### SUPPLIED TEXT
++++++++++++++++++++
# Voice Commands



## o0hawaiigirl0o (Aug 8, 2008)

What voice commands has your horse been trained to respond to? Or what voice commands do you use with your horse?

"and hooo" drawn out in a low tone = halt or slow
"and walk" drawn out in a low tone(downward transition to walk)or "walk on" in a clear, energized, but calm voice tone(upward transition to walk) = walk
"and tru-rot!" said in a energized voice, sounding out the syllables (upward transition) or "and truuuot" said in a low tone, slightly drawn out(downward transition) = trot
"and canter, up!" the 'up' said in a slightly higher, energized tone = canter
(the "and" in the above is to prepare the horse, like a vocal half halt)
"Come" or clicking = more impulsion
^I use all the above when lunging. It's what we use at our barn, so pretty much every barn horse responds to them. Sometimes I use them while riding to help to horse understand what we're doing.

"Back" used with pressure applied to the chest, halter, or bit = backing up
Clicking, sometimes with pressure on any part of the body = moves away from pressure (like when I move her over to groom her or close gates)
Kissing = I only do this when we're cantering or galloping and she responds with more speed
"Good girl/boy" = general praise for anything done well, usually applied with many pats
"Come" = this version (used on the ground) means 'come towards me'
"Easy" and "You're fine" said in a low, calm tone = used to calm the horse on the ground or while riding

I'm interested to see what voice commands you and your horse(s) use.


----------



## loosie (Jun 19, 2008)

Calling their name to get whichever horse to come to me/come forward.
Stand - stand still & stay
come or here - walk with me
clucking - speed up whatever I'm asking
whoa - slow, stop
back - back up
Good! - right!
tuck - collect vertically
head down - head down
step/step up - step the foot signalled forward or step on a pedestal/hoof stand
move it - move whatever part I'm signalling over
over - step or jump over something
Go Go Go! - canter/gallop
get it - pick something up & give it to me
push - push something, like a ball
in/out - in/out of trailer or such
ok - do what you like
where's Grace - go to my daughter


----------



## Rubonsky (Aug 9, 2008)

We use mostly body language as our cue on the ground and leg cues when riding, so here are the verbal cues we use.

Upward transitions;
Cluck for walk
Clucking, speed up the sound to a faster cluck for trot
Kiss, for canter

Downward Transitions;
say what you want,
walk - break to walk
trot- break to trot
whoa- stop

Quit- firm voice if one is doing something it is not suppose to, such as pawing, etc

I was taught that you make everything as easy as you can for your horse, and so simple that they can't get confused and know exactly what you are asking. That is why I was taught sounds for upward and words for downward, that way they are so different a horse can't get confused and knows exactly what you are asking. Every time you use a sound they are thinking forward, and every time they hear you use a word they are thinking break and come down. That way the mind set is set that way. Just a quick explanatory on what I was taught and why we do it. 

I love to hear how everyone does things....its so interesting.


----------



## Dumas'_Grrrl (Apr 2, 2008)
++++++++++++++++++++
### DATA TO EXAMINE
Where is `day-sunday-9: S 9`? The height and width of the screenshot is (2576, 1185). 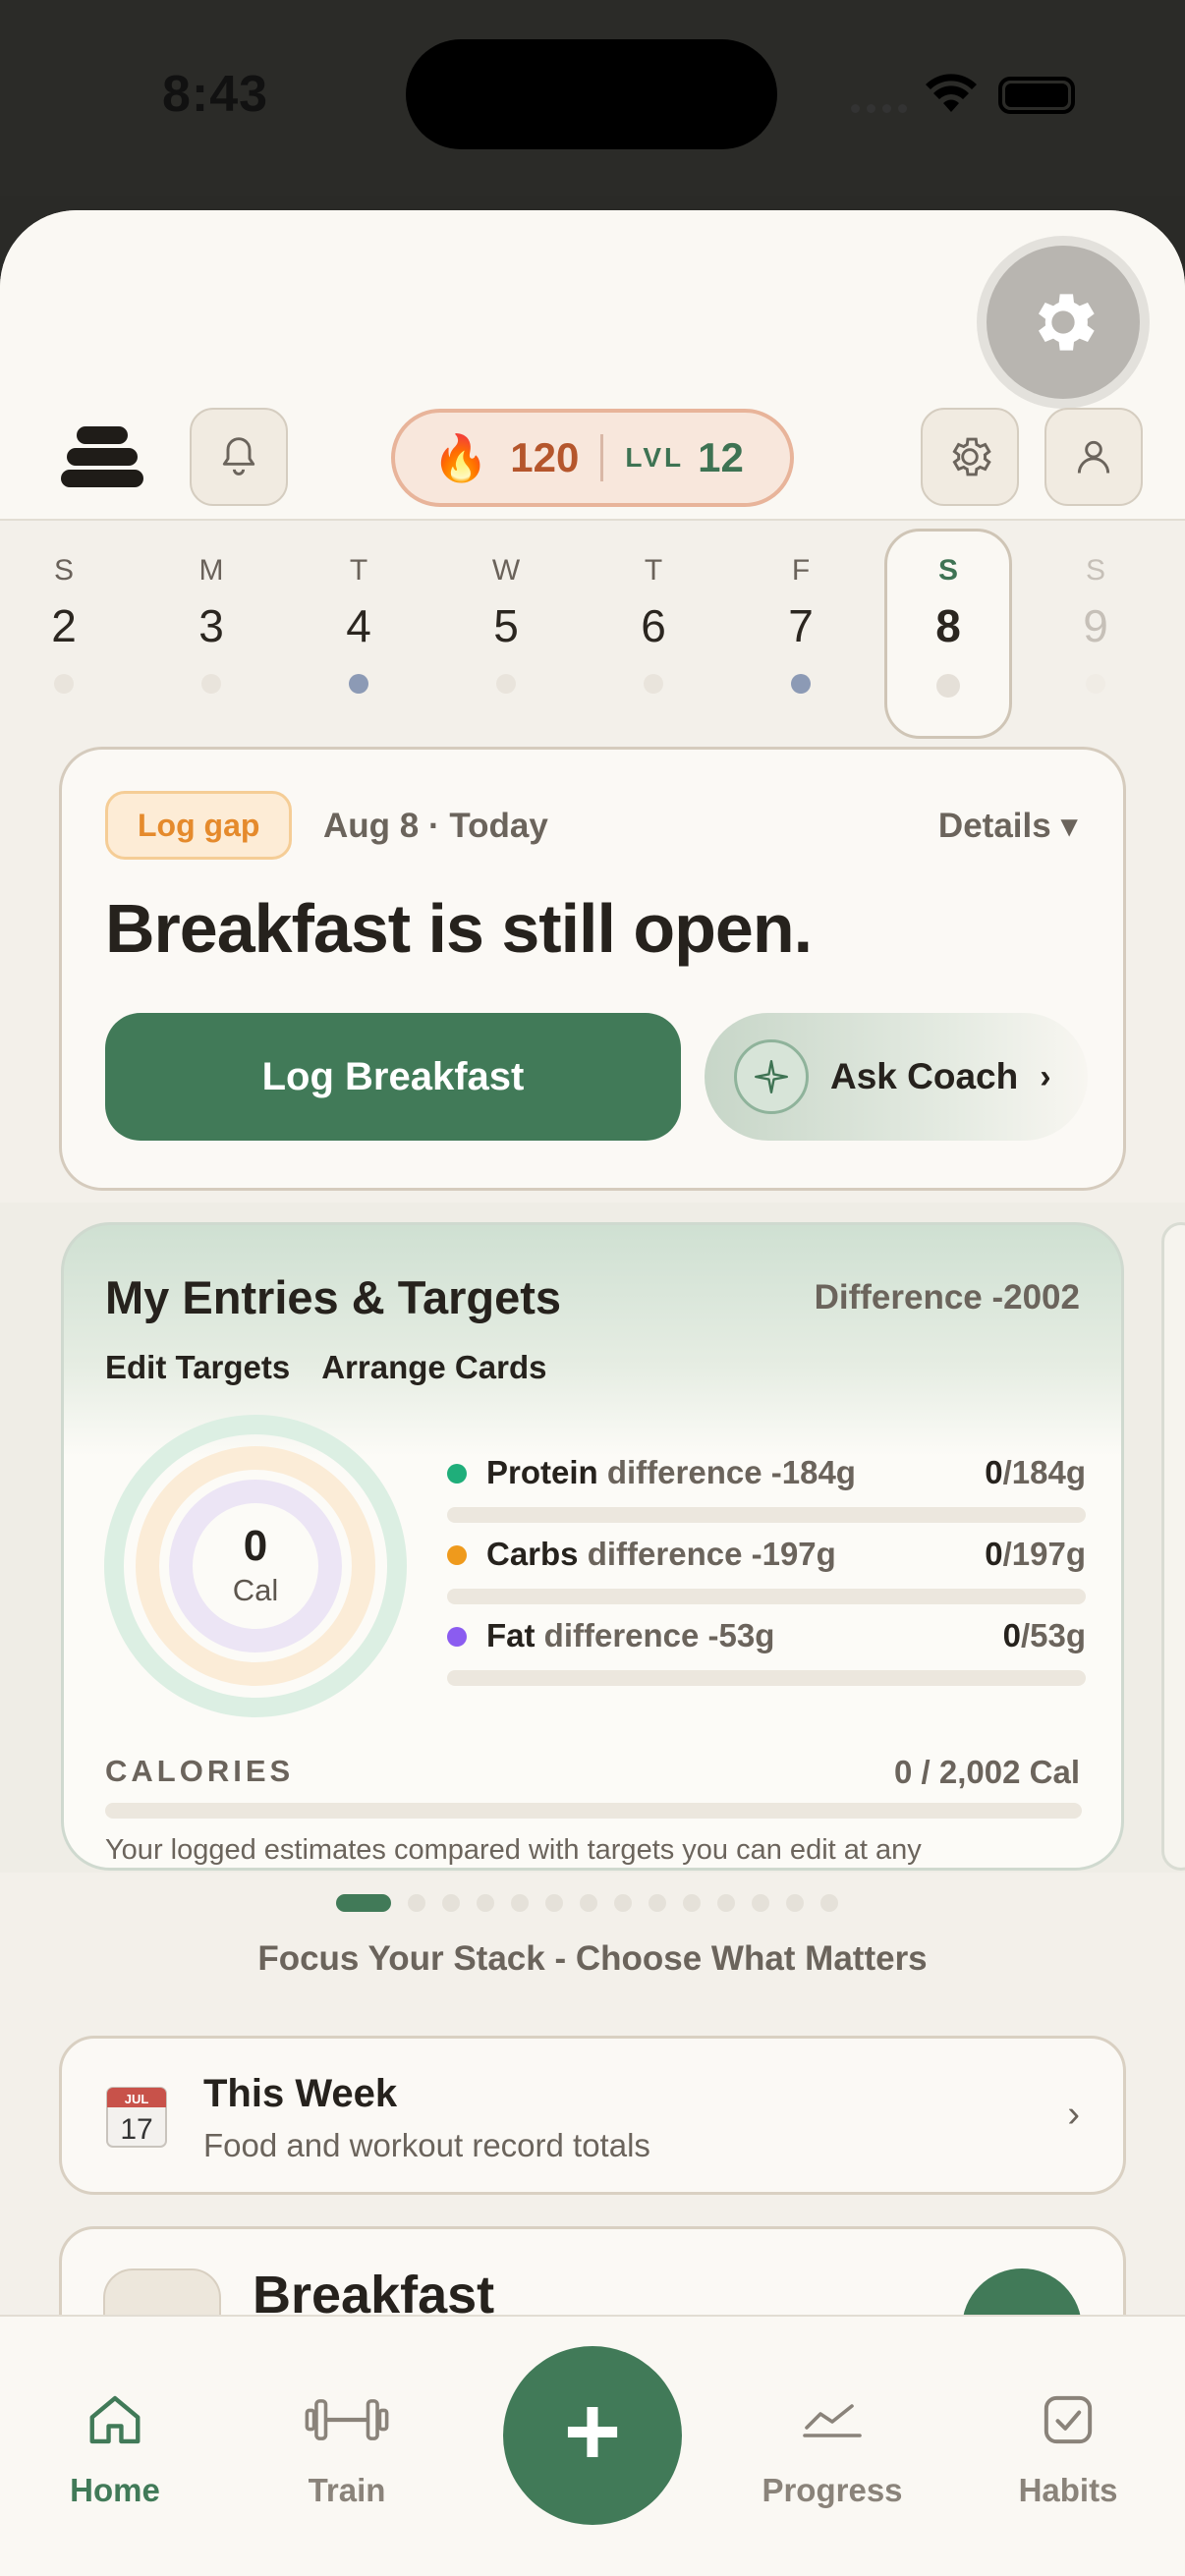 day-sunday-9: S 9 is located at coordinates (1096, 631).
++++++++++++++++++++
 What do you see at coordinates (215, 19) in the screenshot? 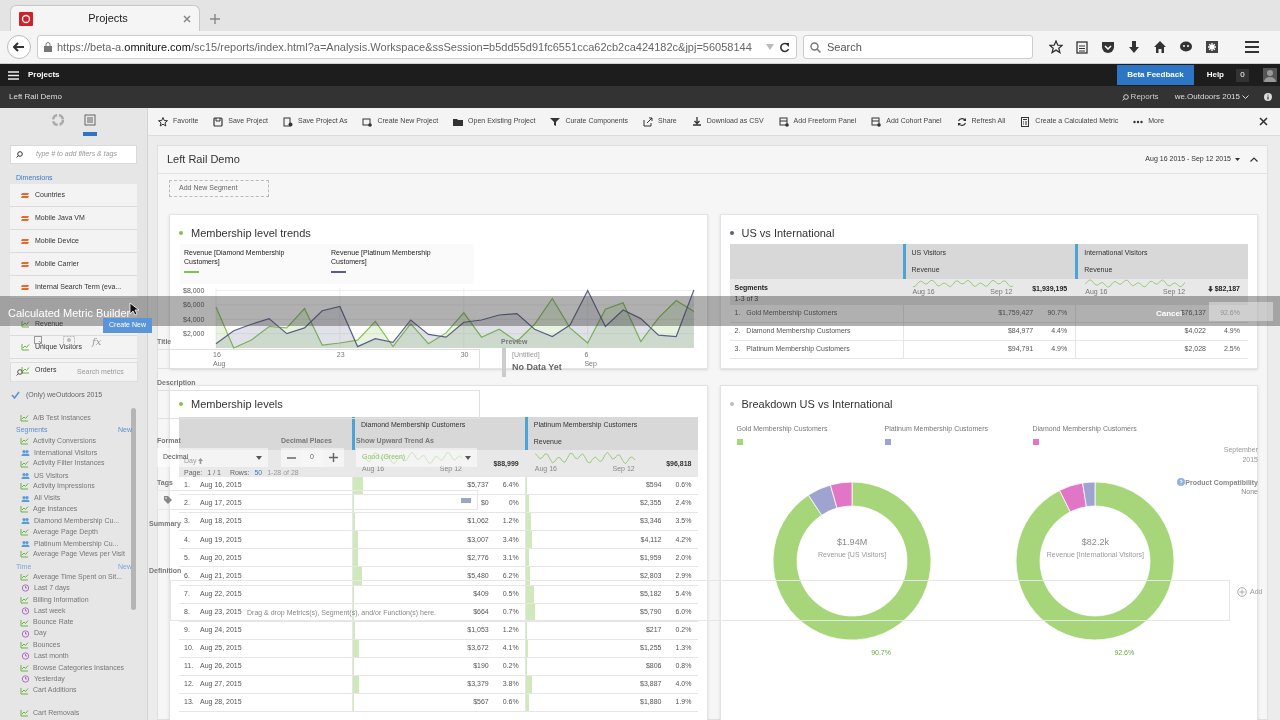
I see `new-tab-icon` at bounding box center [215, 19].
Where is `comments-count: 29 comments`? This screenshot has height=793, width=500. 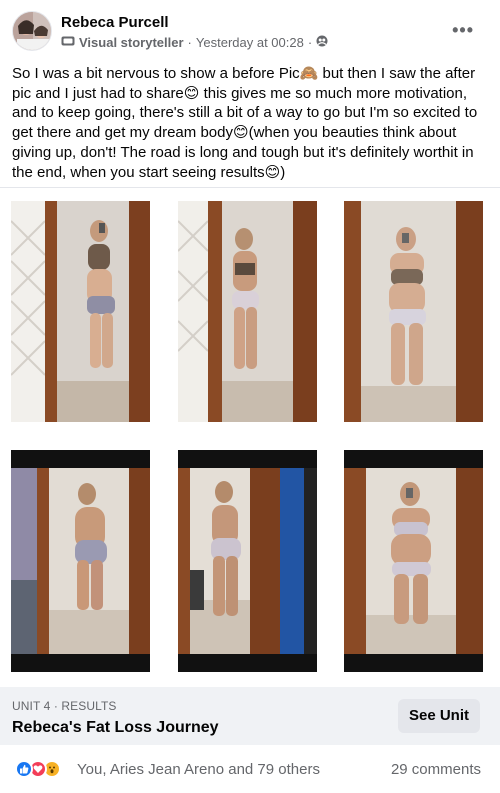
++++++++++++++++++++
### TASK LIST
- 1) Please quote the voice commands thread from "What voice commands has" to "vocal half halt)".
- 2) According to the voice commands thread, what is the "and" at the start of the first poster's commands for?

### EXERCISE RESULTS
- 1)
What voice commands has your horse been trained to respond to? Or what voice commands do you use with your horse?

"and hooo" drawn out in a low tone = halt or slow
"and walk" drawn out in a low tone(downward transition to walk)or "walk on" in a clear, energized, but calm voice tone(upward transition to walk) = walk
"and tru-rot!" said in a energized voice, sounding out the syllables (upward transition) or "and truuuot" said in a low tone, slightly drawn out(downward transition) = trot
"and canter, up!" the 'up' said in a slightly higher, energized tone = canter
(the "and" in the above is to prepare the horse, like a vocal half halt)

- 2) It prepares the horse, like a vocal half halt.